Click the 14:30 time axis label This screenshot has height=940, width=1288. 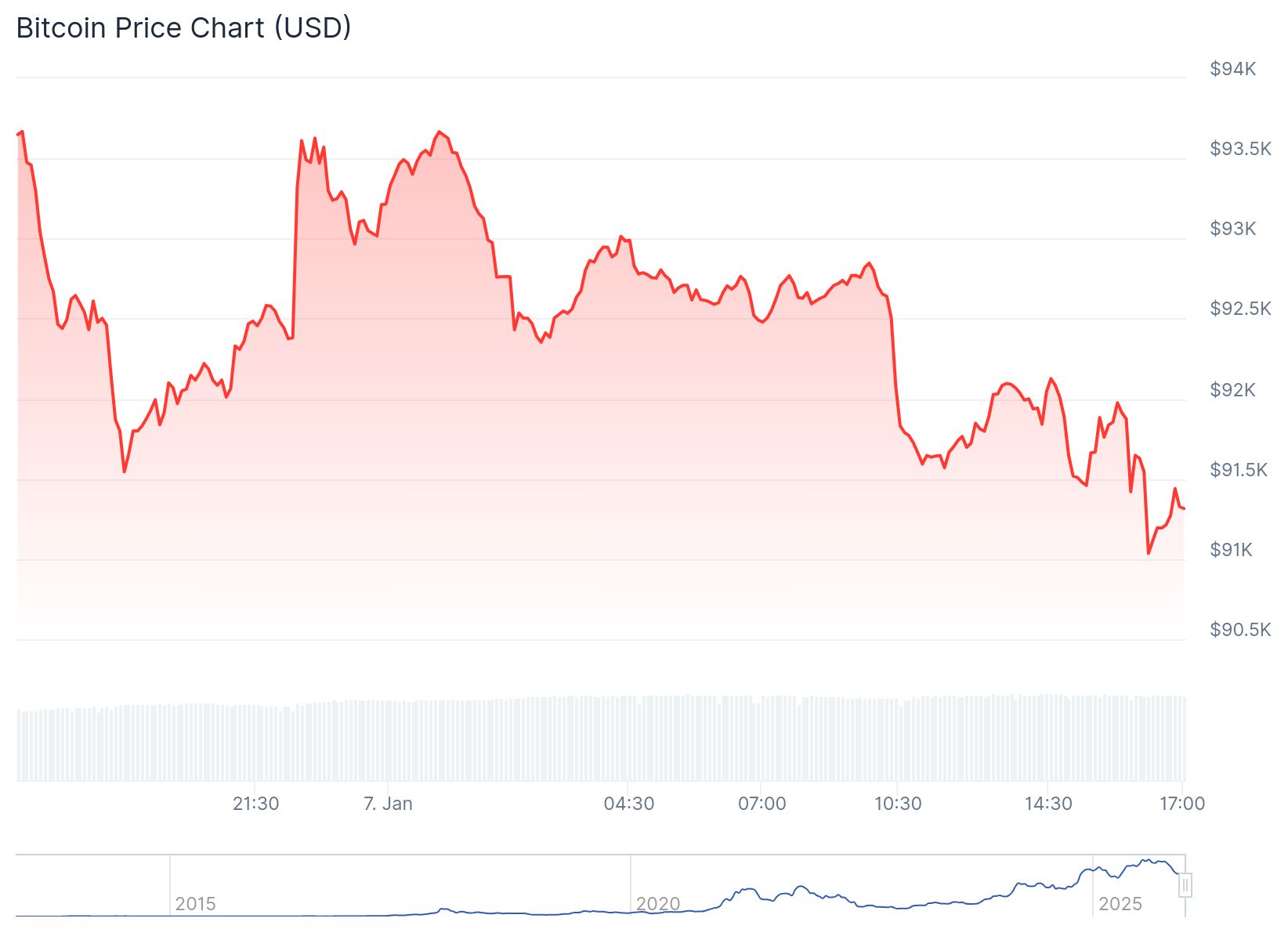(1048, 804)
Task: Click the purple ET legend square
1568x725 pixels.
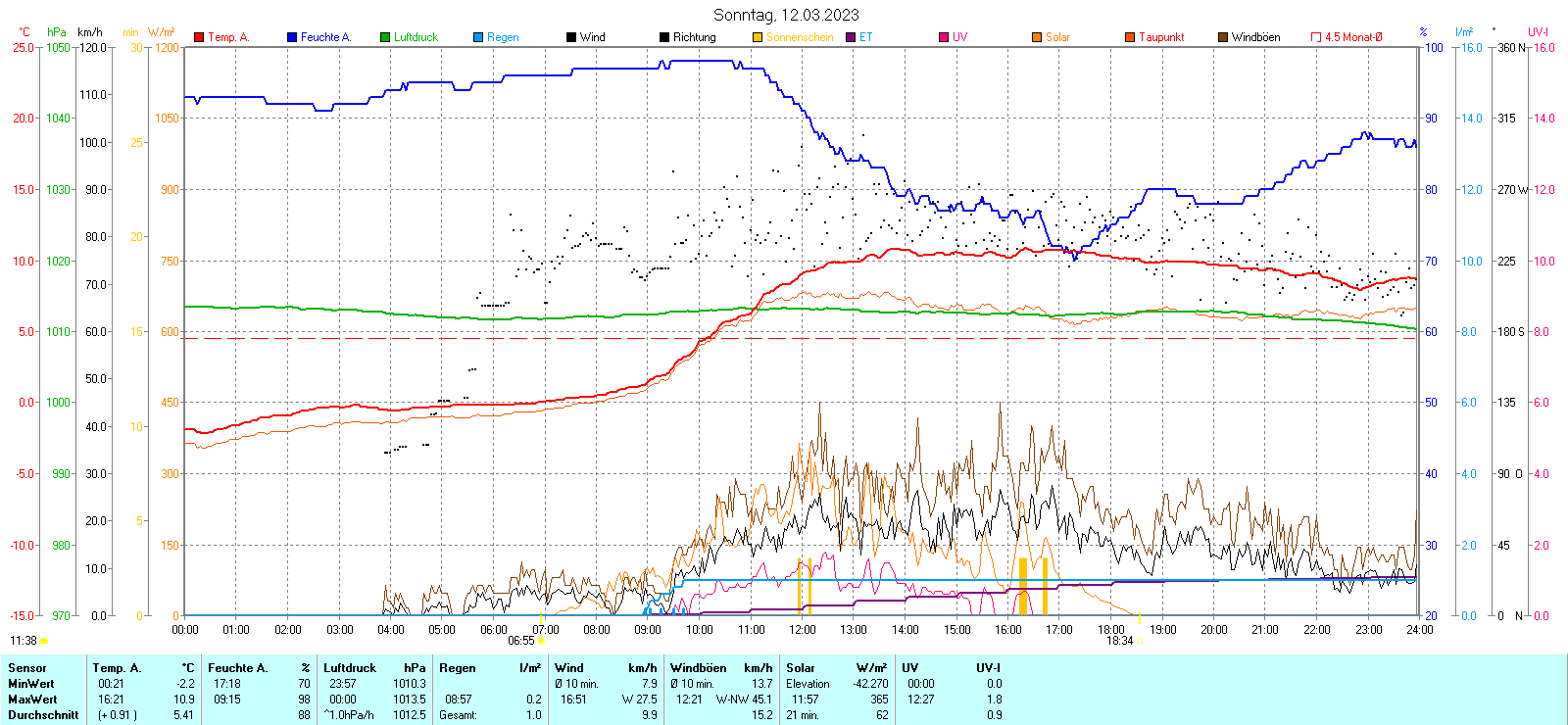Action: pyautogui.click(x=851, y=37)
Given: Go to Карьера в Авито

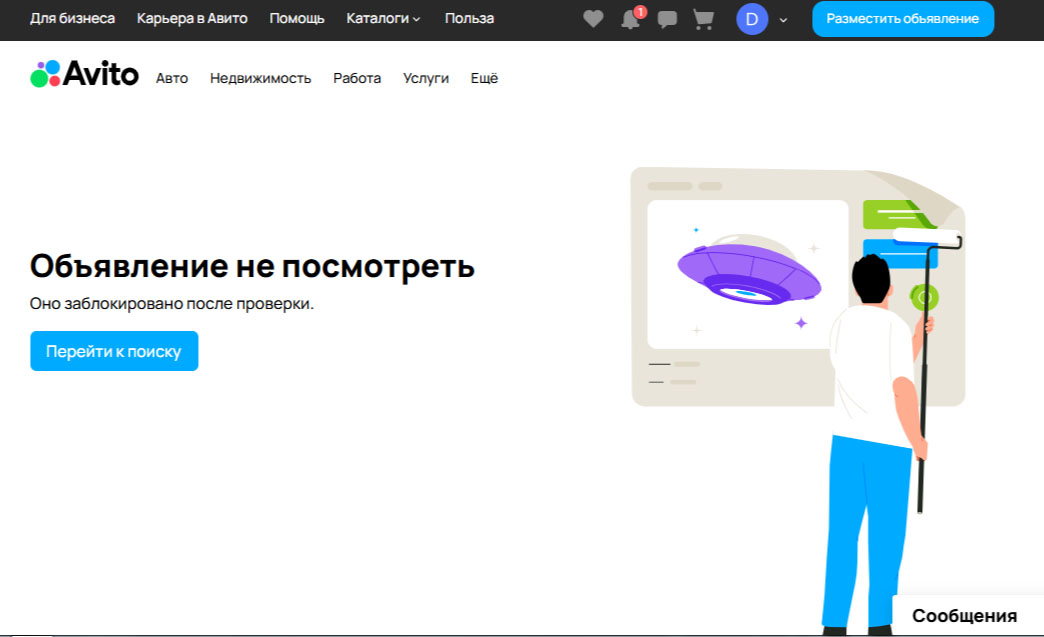Looking at the screenshot, I should [192, 19].
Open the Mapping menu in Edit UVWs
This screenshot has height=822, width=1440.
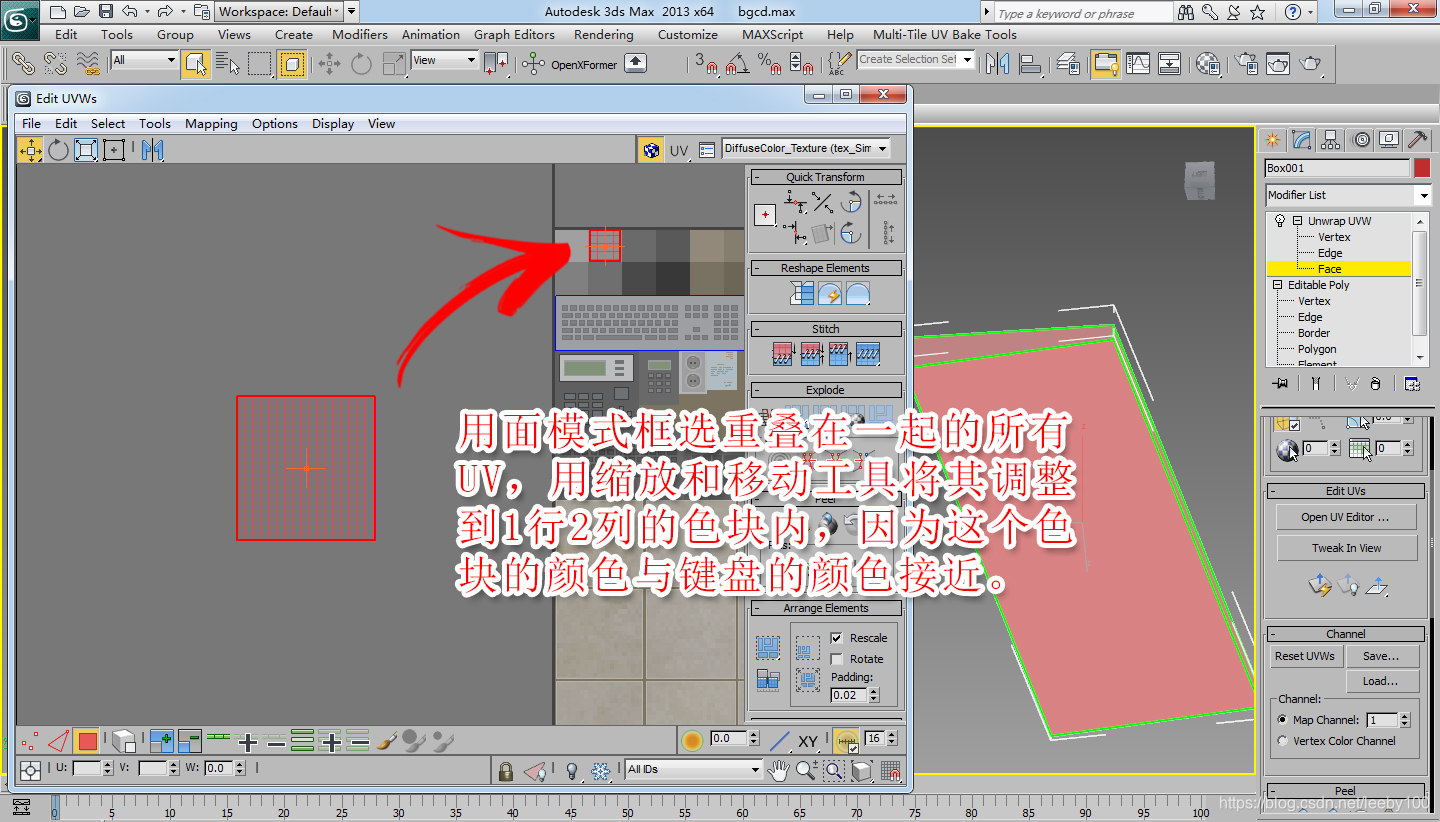[211, 123]
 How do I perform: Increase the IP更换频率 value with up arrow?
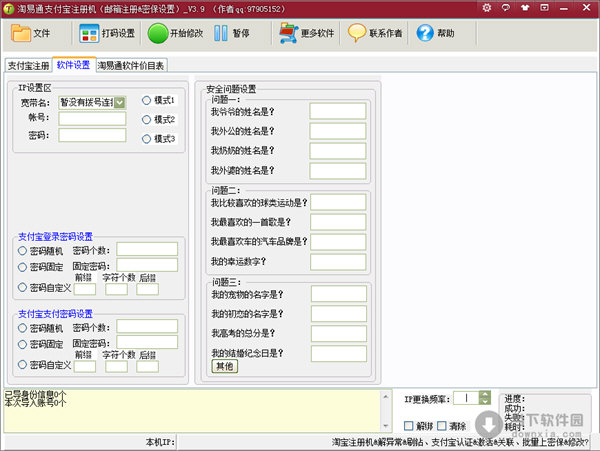click(484, 394)
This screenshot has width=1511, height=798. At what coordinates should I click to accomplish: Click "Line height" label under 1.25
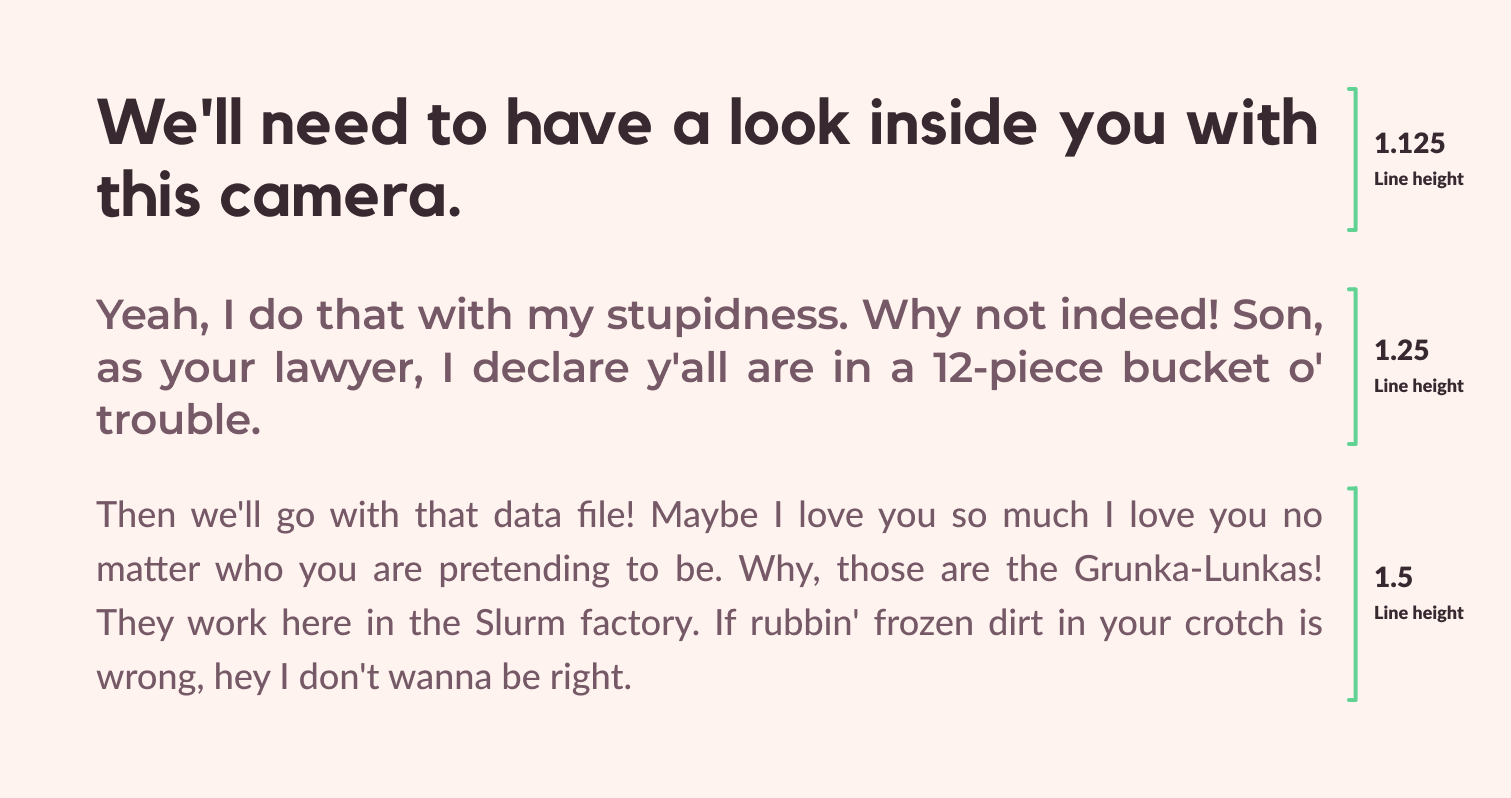coord(1419,386)
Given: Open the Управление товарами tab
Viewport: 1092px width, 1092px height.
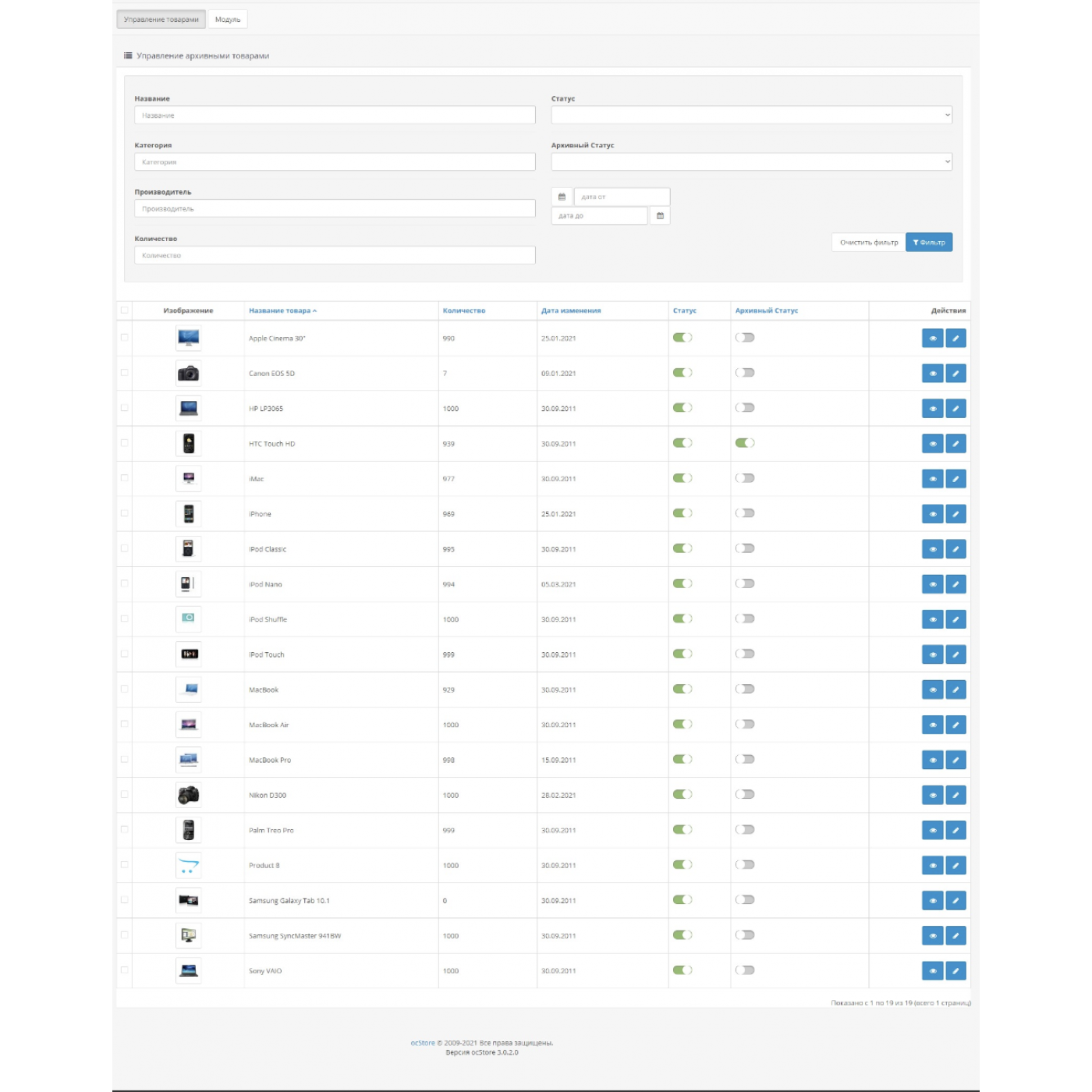Looking at the screenshot, I should (161, 20).
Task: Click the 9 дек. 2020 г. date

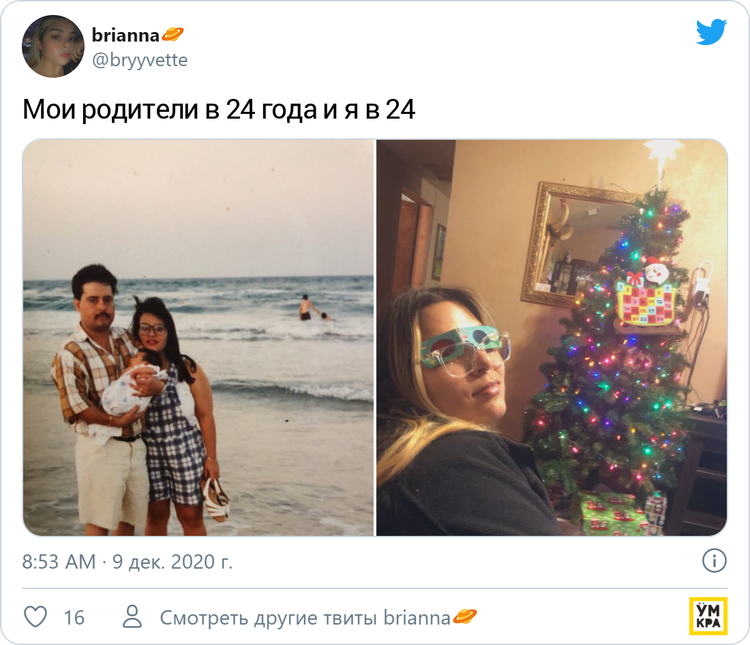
══════════════════════════════
**WHAT YOU NEED TO DO:**
Leave out all pictures and retype precisely the lines that run from the line containing "Given: Open the Управление товарами tab" to the last line of the records.

**ANSWER SECTION:**
Given: Open the Управление товарами tab
Viewport: 1092px width, 1092px height.
Looking at the screenshot, I should (161, 20).
Task: Click the 9 дек. 2020 г. date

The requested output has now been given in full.